I don't see these QAT models on Edge Gallery; just the BF16 models are there. Is there anything I am missing?

by zkmon

1 subcomments

How can the smaller Unsloth GGUF quant can beat the original google quant? (ref: unsloth/gemma-4-31B-it-qat-GGUF)

0 subcomment

by redox99

1 subcomments

I was just testing Gemma E2B and E4B yesterday, and they are just too dumb to be useful outside of niche use cases.
Besides, there's no good agent on Android.
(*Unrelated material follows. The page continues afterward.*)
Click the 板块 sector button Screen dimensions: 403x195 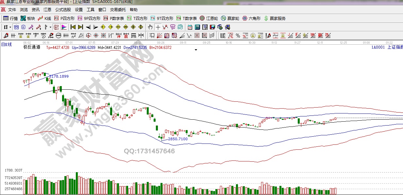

Having a model that can't run web searches and browse websites is limited in use, particularly small models that really need to be grounded on search results to be factual, because they can't memorize enough.
Edit: I'd like to know what kind of usage the people that seem to disagree and downvoted this are having.

by Kylejeong21

0 subcomment

google pixel intelligence may beat apple intelligence

by refulgentis

1 subcomments

@google.com'ers, there are no GGUFs (blog says there is)

by comparedge

0 subcomment

[flagged]

by Pixel-Labs

0 subcomment

[flagged]

by spacebacon

0 subcomment

[flagged]

by steno132

6 subcomments

I don't get this obsession with smaller models. I've been using Claude and GPT models for years and have had zero issues with them.
I see absolutely no benefit to me as a end user for a local model which is going to take up more of my CPU and memory and slow down my machine. I almost always have Internet and if I don't then not having access to a AI model is the least of my concerns.